§ **Request**
Reproduce the data word for word, starting with the line that contains "The image size is (654, 337)." and ending with the line that contains "The image size is (505, 326).", both lines included. Leave the pictures out.

§ **Material provided**
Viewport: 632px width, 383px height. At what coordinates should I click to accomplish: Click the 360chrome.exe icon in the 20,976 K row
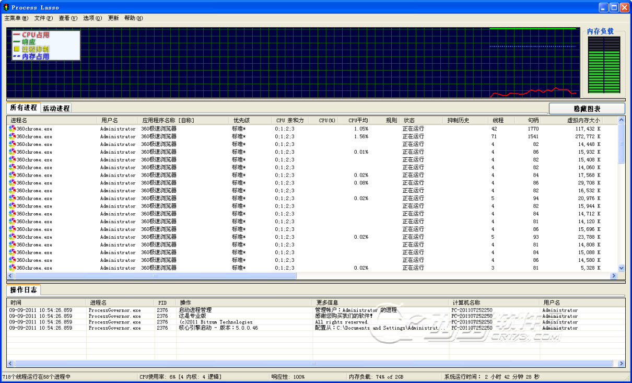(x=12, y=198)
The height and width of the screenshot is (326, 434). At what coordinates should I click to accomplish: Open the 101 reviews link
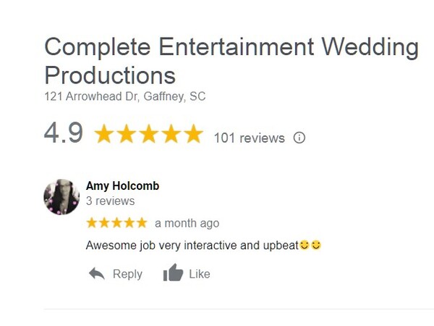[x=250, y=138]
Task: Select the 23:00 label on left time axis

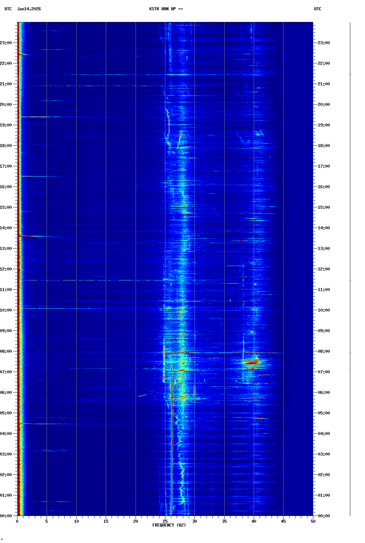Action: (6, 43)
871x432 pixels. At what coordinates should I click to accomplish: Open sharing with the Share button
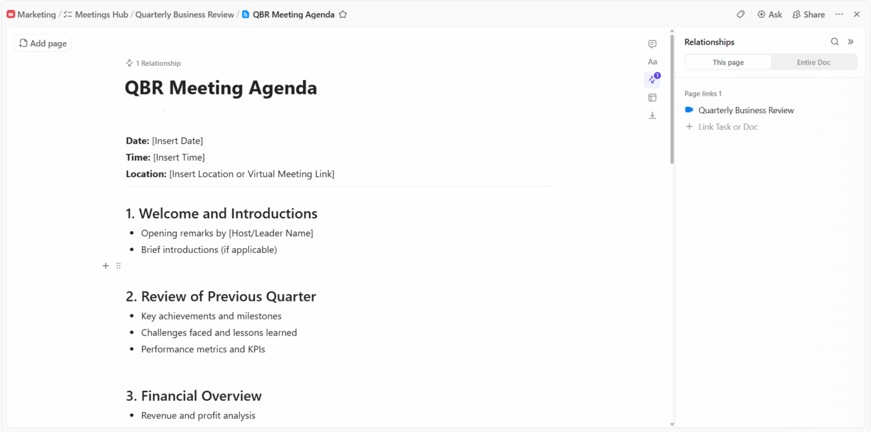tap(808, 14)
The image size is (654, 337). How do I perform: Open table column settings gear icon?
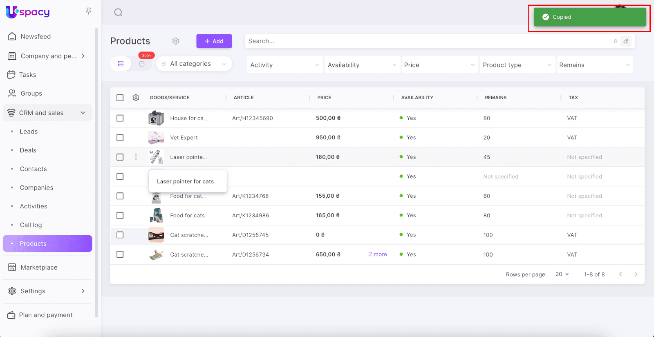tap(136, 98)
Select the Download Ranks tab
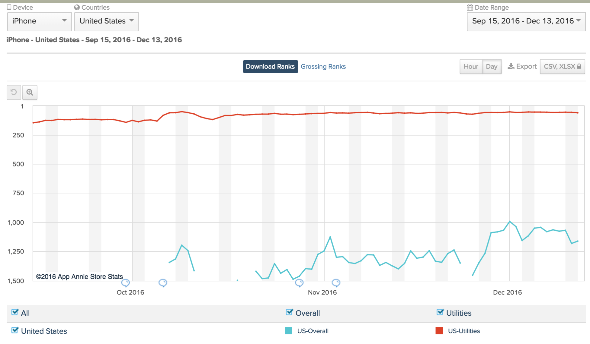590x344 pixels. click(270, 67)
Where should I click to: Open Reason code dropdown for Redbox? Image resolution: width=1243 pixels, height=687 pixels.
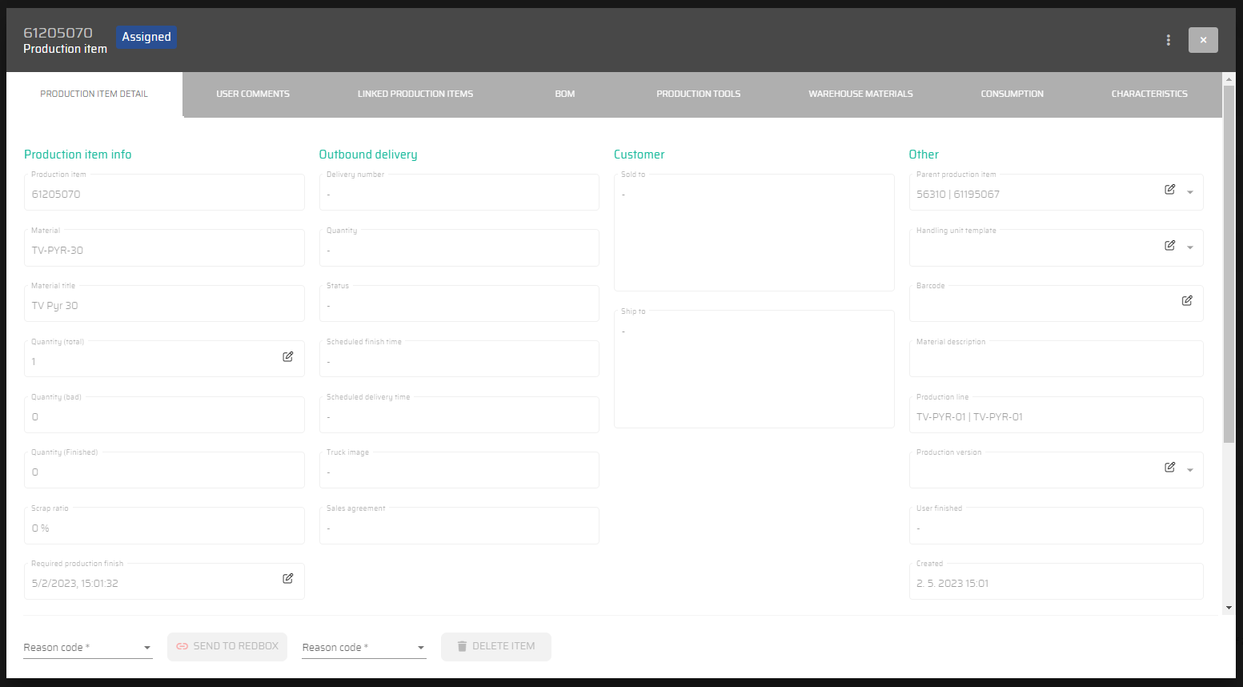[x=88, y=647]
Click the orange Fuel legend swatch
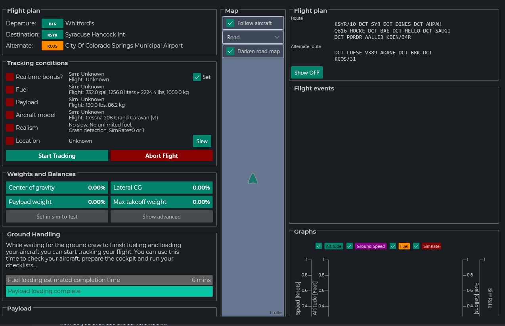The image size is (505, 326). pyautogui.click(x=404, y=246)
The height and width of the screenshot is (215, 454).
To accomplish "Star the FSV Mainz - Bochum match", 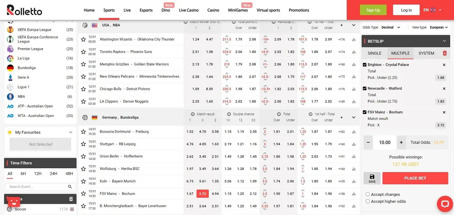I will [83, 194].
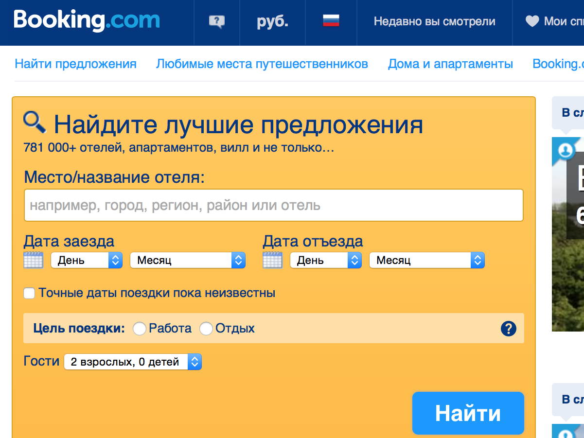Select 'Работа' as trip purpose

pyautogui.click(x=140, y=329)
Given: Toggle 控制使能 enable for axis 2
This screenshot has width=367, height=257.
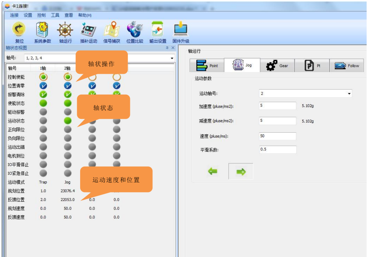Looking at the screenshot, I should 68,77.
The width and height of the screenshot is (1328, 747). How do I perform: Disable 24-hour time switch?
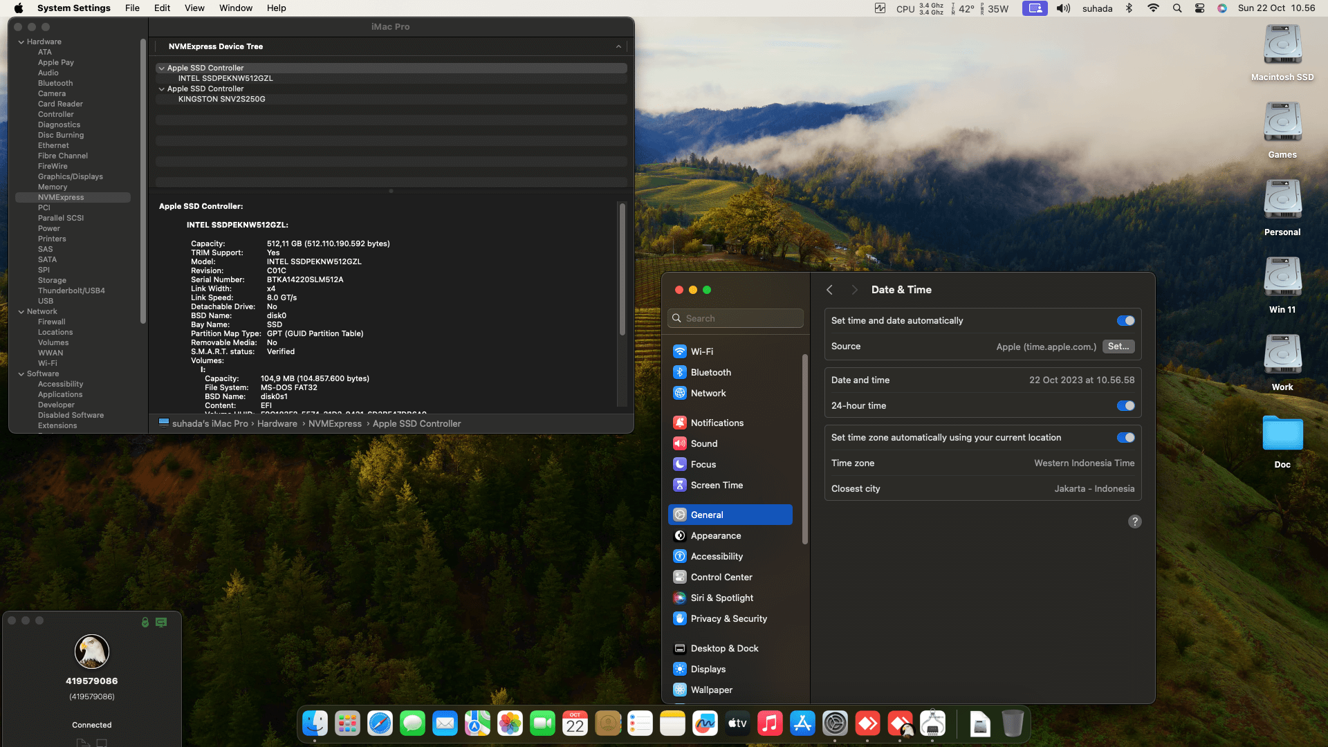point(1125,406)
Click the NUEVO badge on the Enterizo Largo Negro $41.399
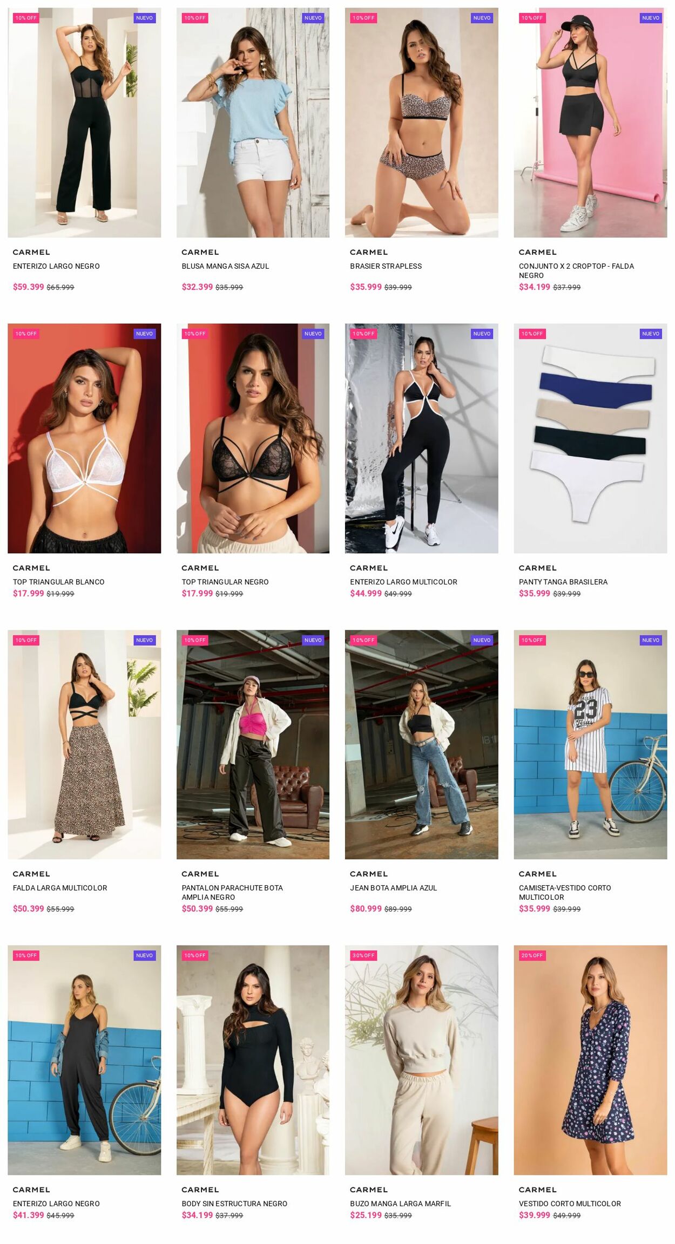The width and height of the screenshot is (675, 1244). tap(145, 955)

§ **Written response**
The image size is (654, 337). How do I perform: Open table column settings gear icon?
tap(136, 98)
Select the Download Ranks tab
590x344 pixels. click(270, 67)
Where should I click to: Open Reason code dropdown for Redbox? Image resolution: width=1243 pixels, height=687 pixels.
[x=88, y=647]
Click the orange Fuel legend swatch
The image size is (505, 326). pyautogui.click(x=404, y=246)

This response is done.